The province of South Sulawesi comprises the narrow south-western peninsula of this orchid shape island which is mainly mountainous. The seafaring Bugis dominate the southern tip, whereas the northern part of South Sulawesi is inhabited by the Torajas whose unique culture rivals that of the Balinese. Famed for their seafaring heritage and Pinisi schooners for centuries, the Bugis posses to the present day one of the last sailing fleets in the world.

The Bugis vessels have sailed to as far as the Australian coast, leaving behind drawings of their ships on stone with words that have been integrated into the Aboriginal language of north Australia.

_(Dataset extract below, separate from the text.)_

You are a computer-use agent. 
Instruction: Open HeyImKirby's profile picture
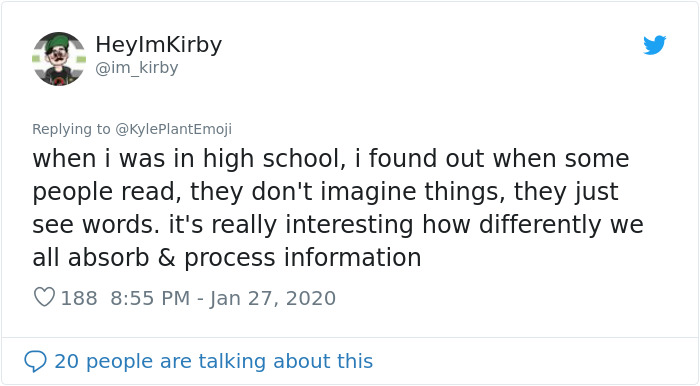pos(59,58)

Situated on the crossroads of well travelled sea lanes, its capital and chief trading port of Ujung Pandang, is till today the gateway to eastern Indonesia. Spanish and Portuguese galleons, followed by British and Dutch traders sailed these seas in search of the spice trade, escorted by their men of war to protect them against the daring raids of the Bugis and Makassarase who attacked the intruders.

Ujung Pandang, was formerly Makassar, well known for its Macassar oil from which the English word "antimacassar" evolved for small covers to protect upholstery. The fortifications which overlook the harbor were originally built in 1545. Gowa's most famous king is considered a national hero named Sultan Hassanuddin, the 16th king of Gowa who waged a long and fierce war against the colonial forces.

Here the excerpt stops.